Cloud computing is the latest paradigm which plays a significant role in the IT industry and the government sector. It provides various computing services over the Internet on the basis of pay-per-use, e.g., storage, server, services, etc. Cloud computing helps users to access database resources via the Internet from anywhere. Confidentiality of data can be maintained by storing the encrypted form of data. Cloud data security and efficient searching are becoming more important for the future development of cloud computing technology in government, industry, and business sectors. The cloud storage [1] offers plenty of new opportunities to cloud consumers. Cloud consumer enjoys powerful computation and storage capabilities offered by clouds and consumers also suffer from more complicated issues related to reliability, privacy-preserving and complex analysis problems of their cloud data, so it is difficult to obtain full reliability guarantee on the CSP.
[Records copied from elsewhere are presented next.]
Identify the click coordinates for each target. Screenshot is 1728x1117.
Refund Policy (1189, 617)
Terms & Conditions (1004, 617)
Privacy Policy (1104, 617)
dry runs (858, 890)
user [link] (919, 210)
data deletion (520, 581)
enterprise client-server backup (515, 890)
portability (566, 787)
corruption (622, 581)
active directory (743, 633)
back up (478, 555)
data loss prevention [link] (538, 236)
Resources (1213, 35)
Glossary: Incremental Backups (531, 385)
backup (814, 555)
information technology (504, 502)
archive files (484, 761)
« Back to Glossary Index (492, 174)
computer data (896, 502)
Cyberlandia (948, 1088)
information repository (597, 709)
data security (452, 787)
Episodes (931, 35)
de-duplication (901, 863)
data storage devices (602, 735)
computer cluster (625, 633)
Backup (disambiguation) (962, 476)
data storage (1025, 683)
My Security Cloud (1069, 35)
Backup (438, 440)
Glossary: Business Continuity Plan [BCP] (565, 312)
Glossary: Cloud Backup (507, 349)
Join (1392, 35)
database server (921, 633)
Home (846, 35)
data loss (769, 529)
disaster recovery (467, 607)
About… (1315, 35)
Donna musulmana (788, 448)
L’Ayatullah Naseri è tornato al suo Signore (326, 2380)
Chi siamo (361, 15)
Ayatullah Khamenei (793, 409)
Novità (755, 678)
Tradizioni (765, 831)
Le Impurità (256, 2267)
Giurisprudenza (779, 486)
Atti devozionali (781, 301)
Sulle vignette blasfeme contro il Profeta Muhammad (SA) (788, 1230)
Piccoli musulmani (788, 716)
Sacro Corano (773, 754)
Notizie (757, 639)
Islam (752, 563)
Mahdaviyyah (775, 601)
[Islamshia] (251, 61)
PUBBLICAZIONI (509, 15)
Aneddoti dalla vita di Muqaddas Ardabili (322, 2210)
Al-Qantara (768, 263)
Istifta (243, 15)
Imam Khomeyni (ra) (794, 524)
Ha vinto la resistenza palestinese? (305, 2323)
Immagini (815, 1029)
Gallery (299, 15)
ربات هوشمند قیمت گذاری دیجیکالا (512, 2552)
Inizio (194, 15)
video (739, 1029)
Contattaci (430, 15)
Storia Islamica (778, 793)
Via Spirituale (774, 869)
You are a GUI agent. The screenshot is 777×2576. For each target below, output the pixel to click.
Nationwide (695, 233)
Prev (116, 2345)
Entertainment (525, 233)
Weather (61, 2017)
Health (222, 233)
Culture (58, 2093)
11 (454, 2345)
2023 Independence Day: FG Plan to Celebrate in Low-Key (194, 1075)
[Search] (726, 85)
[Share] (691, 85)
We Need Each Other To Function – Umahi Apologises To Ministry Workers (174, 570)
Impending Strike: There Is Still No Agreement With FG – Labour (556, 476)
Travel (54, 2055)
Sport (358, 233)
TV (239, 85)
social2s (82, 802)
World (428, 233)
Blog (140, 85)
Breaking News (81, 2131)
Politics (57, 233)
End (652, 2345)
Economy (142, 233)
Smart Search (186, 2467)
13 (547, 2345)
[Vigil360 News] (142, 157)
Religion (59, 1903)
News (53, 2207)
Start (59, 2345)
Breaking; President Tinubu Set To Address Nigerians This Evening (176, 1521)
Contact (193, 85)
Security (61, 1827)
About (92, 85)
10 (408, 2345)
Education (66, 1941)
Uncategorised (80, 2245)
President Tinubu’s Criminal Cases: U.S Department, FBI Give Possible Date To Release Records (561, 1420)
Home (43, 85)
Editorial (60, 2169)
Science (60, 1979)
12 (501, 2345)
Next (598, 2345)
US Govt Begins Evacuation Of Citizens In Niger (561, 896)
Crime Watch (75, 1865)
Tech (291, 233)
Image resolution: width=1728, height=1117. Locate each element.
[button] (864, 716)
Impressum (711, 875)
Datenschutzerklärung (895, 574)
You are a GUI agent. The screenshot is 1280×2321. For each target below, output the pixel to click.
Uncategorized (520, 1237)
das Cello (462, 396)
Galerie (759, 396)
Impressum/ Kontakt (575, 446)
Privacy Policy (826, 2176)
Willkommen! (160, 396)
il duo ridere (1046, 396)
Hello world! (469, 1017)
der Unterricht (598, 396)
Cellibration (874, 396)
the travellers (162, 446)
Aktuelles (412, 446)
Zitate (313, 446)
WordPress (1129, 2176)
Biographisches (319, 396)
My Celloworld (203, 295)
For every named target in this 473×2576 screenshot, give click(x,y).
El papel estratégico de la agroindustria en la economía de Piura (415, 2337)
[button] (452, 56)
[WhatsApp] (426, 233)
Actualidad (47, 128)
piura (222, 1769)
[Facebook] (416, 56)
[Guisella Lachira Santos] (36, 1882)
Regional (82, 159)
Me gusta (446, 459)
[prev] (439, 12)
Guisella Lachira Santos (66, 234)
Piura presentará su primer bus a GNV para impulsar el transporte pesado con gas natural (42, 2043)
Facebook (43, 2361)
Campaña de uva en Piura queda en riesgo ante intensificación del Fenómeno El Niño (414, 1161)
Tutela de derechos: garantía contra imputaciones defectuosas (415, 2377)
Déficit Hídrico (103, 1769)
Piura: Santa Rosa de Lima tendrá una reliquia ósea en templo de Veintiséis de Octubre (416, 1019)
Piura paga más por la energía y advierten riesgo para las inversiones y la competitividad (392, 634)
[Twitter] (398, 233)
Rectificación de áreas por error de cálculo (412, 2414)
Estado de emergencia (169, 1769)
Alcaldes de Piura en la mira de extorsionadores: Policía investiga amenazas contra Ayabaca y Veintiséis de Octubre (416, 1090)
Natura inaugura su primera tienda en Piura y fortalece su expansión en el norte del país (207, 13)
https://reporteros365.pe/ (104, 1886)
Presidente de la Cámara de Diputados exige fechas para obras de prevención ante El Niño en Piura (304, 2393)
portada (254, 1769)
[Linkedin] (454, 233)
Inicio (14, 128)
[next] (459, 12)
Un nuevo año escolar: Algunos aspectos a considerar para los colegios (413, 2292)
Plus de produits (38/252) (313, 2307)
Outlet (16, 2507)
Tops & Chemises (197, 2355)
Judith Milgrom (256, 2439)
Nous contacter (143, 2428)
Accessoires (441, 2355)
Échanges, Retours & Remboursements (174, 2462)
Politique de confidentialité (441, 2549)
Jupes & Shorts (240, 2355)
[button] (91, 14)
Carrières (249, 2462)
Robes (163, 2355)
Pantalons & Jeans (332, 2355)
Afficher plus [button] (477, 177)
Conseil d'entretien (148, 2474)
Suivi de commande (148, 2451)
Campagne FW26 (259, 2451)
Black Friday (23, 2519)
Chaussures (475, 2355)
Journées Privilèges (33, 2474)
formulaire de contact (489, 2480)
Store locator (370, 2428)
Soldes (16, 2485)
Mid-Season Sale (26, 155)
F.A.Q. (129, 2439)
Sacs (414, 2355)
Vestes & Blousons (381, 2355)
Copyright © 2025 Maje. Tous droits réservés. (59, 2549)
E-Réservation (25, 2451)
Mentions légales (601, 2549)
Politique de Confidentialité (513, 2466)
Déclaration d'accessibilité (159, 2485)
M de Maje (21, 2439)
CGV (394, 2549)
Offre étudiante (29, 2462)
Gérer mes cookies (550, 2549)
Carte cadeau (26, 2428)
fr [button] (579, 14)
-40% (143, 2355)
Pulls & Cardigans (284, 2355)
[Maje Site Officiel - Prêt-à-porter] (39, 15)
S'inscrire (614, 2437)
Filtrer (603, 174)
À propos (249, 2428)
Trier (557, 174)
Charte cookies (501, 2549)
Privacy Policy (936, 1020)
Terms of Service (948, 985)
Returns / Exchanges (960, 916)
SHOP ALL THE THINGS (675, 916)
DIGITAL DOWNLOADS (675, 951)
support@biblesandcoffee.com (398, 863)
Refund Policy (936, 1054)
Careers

In cloud storage, confidentiality of data can be maintained by storing the encrypted form of the data in the cloud. Encryption on data assures security but imposes issues in case of performing any operations on such data. These security issues lead to direct exposure of sensitive data to the adversary. Each time when it is necessary to apply any operations on cloud data, then decryption of encrypted data is required. Hence, it is required to apply operations directly on to encrypted data. But it is not practically operational on encrypted data [2]. By applying operations to partially encrypted data, make things practically operational.

For making accurate and optimized searching, there are comparison and partition base searching and sorting techniques. Efficiency is one of the most important challenges in the cloud domain. Storage as a service efficiency is an important factor occur when to encrypt/decrypt the files and searches that files in the server side. Similarly, the privacy of data also plays a vital role in cloud computing. Server-side operations are most vulnerable to risk. There are so many trust issues between cloud service providers and the client in the cloud. Executing most of the operations in client-side helps to make data more secure and also avoid trust issues between the server and the client. Client-side encryption and decryption provide transfer security and data storage security in server. But clients are not rich with resources and not faster enough to execute large data at a faster rate. It is very important to do things efficiently on client-side. Searching time depends on how the data is stored in server-side and encryption/decryption time depends on how fast the cryptographic algorithm. The suggestion is to use searchable encryption to execute a keyword-based search directly on encrypted data to reduce the costly operation in cloud computing and efficient searching algorithm for optimized performance and QoS.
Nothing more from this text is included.